İstanbul 30. Ağır Ceza Mahkemesince Silivri Ceza İnfaz Kurumları girişindeki duruşma salonunda görülen davada 16 Kasım günü Cumhuriyet savcısı, davanın esasına ilişkin mütalaasını açıkladı. Ardından savcının mütalaasına karşı savunmalarını yapmaları istenen sanıklar mahkeme heyetinden 2 ay süre istedi. Heyet sanıklara 15 gün süre verdi ve pazartesi günü sanıkların son savunmalarının alınmasına başlandı.
MAHKEMEYİ SABOTE EDİYORLAR
Bu kez sanıklar koronavirüs bahanesiyle mahkemeye gelmek istemediklerini bildirdi. Ancak mahkeme başkanı zaten tutuksuz sanıkların duruşmalara gelme zorunluluğunun kaldırıldığını belirterek, sadece mahkemede savunma yapmak isteyenlerin sırası geldiğinde duruşmaya gelmesinin yeterli olduğunu açıkladı.

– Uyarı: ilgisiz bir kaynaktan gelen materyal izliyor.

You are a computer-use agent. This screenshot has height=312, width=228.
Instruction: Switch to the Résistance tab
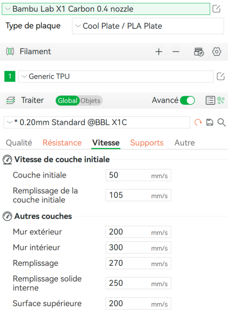(62, 143)
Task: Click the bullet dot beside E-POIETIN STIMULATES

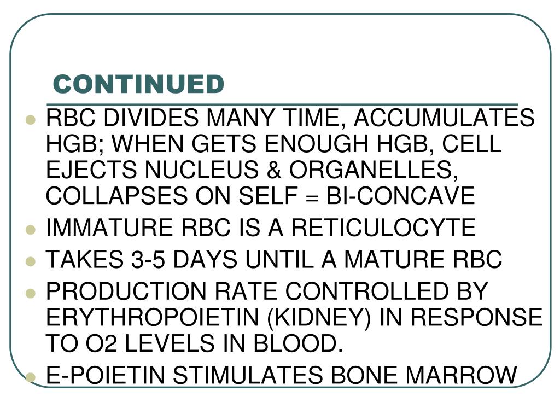Action: [31, 377]
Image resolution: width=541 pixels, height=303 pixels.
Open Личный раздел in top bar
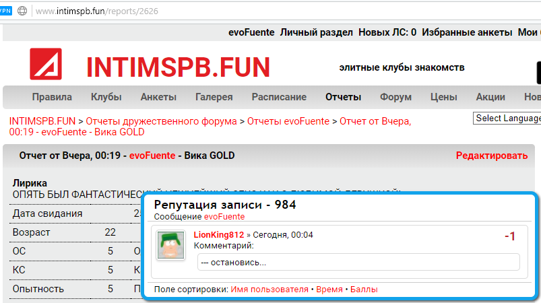click(x=316, y=32)
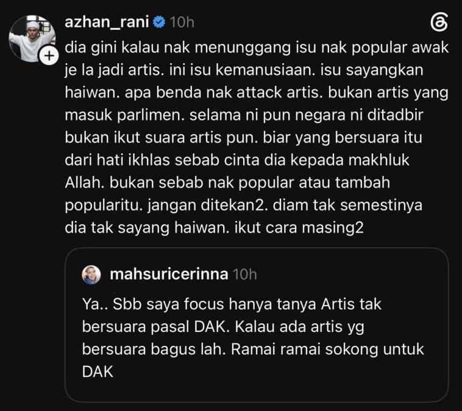Open mahsuricerinna's profile avatar
The image size is (462, 411).
[91, 275]
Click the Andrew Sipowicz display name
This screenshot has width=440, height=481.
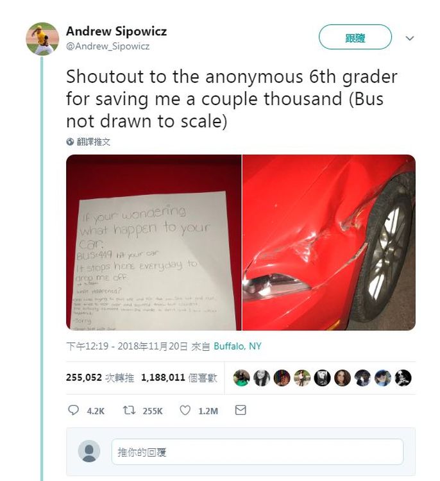point(116,31)
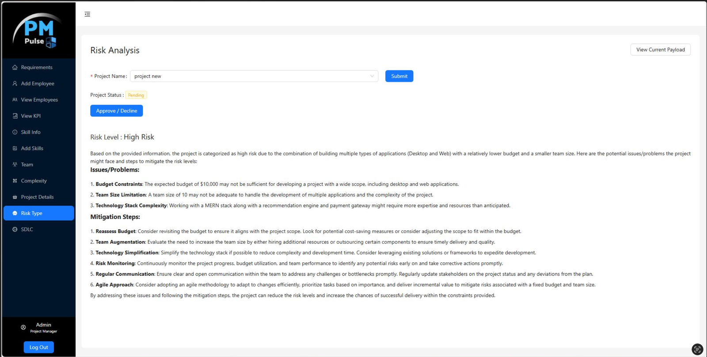This screenshot has width=707, height=357.
Task: Select the Risk Type menu item
Action: click(x=32, y=213)
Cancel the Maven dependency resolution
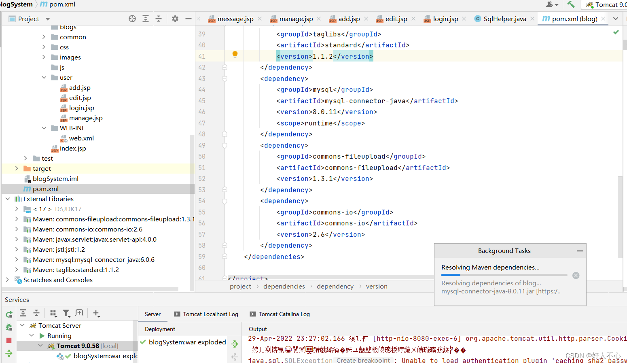The width and height of the screenshot is (627, 363). [576, 275]
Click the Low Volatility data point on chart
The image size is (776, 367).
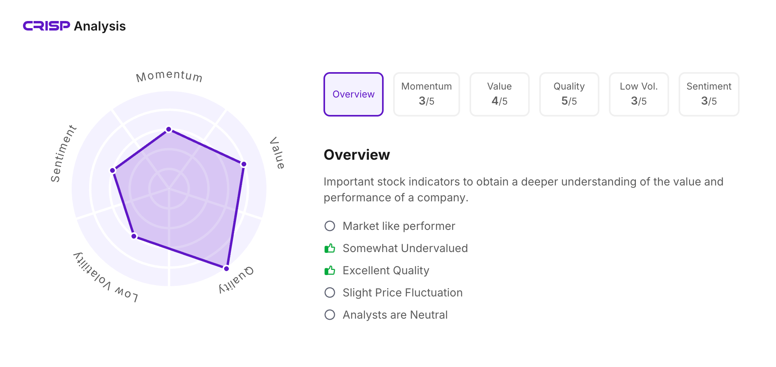[x=134, y=236]
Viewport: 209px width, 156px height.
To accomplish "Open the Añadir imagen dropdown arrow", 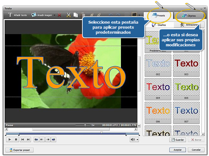I will [54, 15].
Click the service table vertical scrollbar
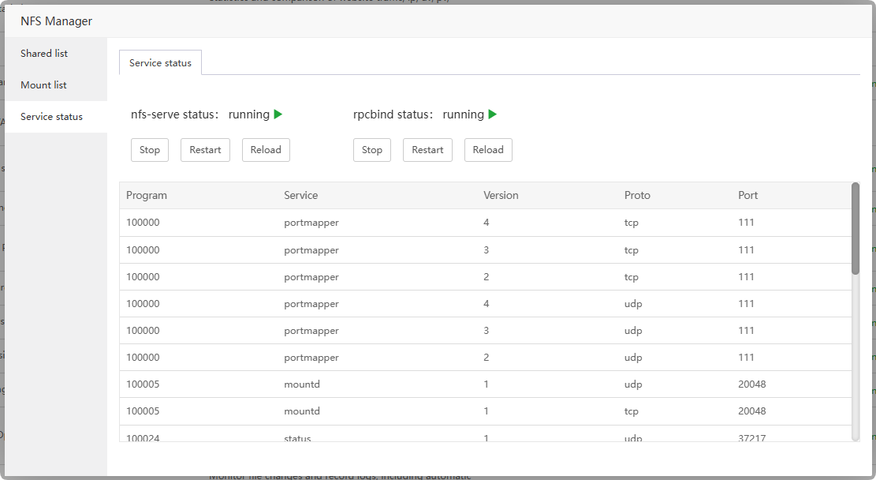Screen dimensions: 876x480 click(855, 229)
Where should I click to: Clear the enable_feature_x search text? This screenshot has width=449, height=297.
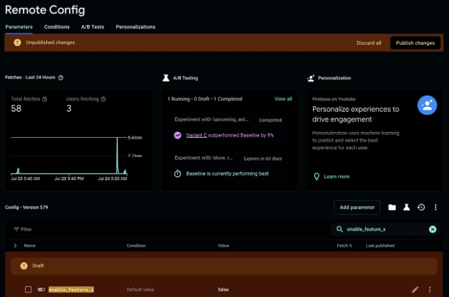[x=432, y=229]
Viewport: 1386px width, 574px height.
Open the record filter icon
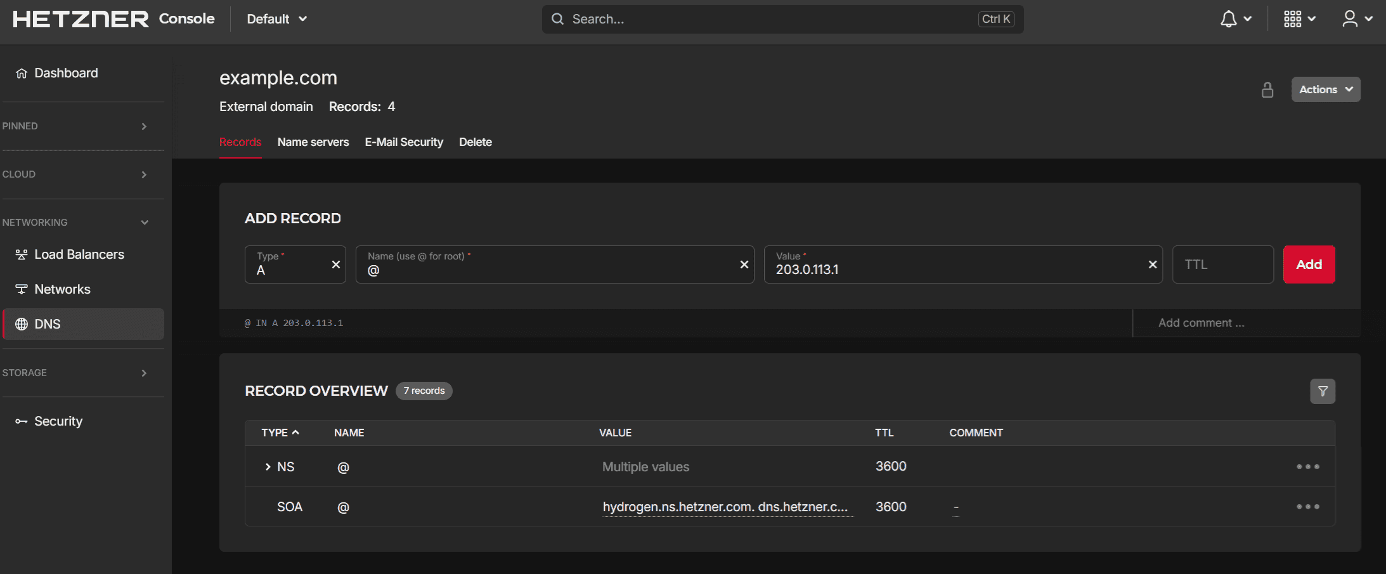(1322, 391)
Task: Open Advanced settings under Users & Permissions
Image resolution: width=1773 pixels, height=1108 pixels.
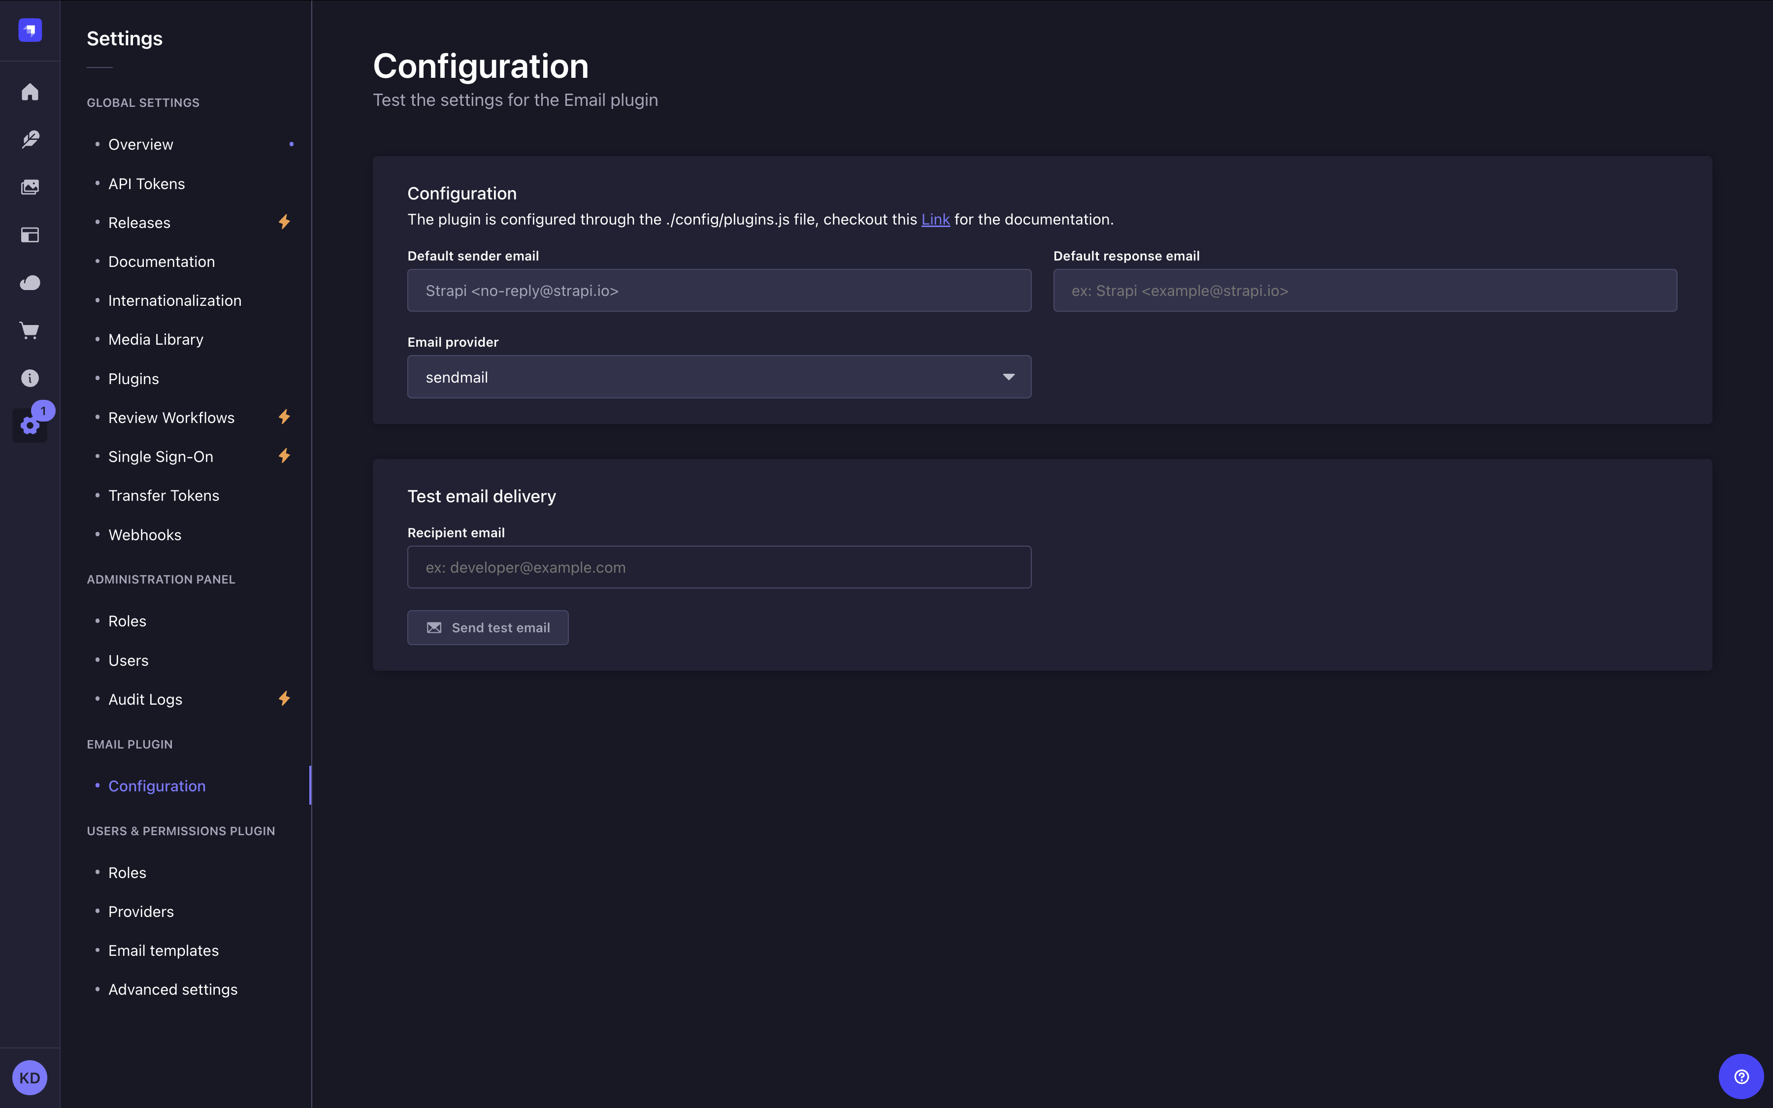Action: pos(172,989)
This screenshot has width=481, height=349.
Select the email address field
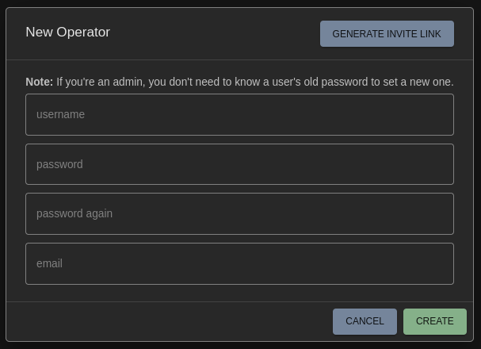pos(239,263)
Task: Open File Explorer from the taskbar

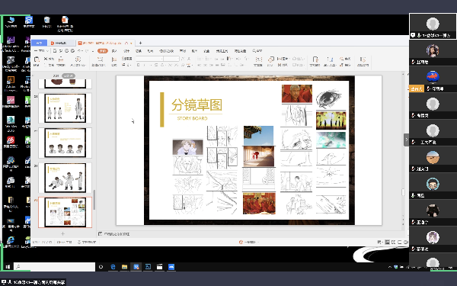Action: click(x=124, y=267)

Buna rağmen tutuksuz sanıklar hep birlikte duruşmalara gelmeye devam etti. Son savunmalarını yapmaya başlayan sanıklar, koronavirüs nedeniyle canlarını tehlikeye atıp, duruşmalara gelmek zorunda bırakıldıklarını söyledi. Mahkeme başkanı tekrar, istemeyen sanığın duruşmalara gelmeyebileceğini, böyle zorunluluk olmadığını açıkladı. Sanıklar bu kez "Tabi ki geleceğiz, duruşmalara gelmeden olmaz" şeklinde açıklama yaptı.
SOSYAL MEDYAYI TROLLEDİLER
Manipülasyonlarıyla davayı uzatma çabalarını mahkeme dışına da taşıyan Oktarcılar, sosyal medyada kampanya başlattı. Twitter'da koronavirüse rağmen mahkeme gelmek zorunda bırakıldıkları yalanını paylaşan örgüt mensupları, Adalet Bakanlığı'nı da etiketleyerek TT olan algı operasyonları ile yargıya baskı oluşturmaya çalıştı. Sanıklar yalanlarını desteklemek için davanın görüldüğü mahkemeden değil de başka adliyeden eski, kalabalık görüntüler içeren fotoğraflar da kullandı.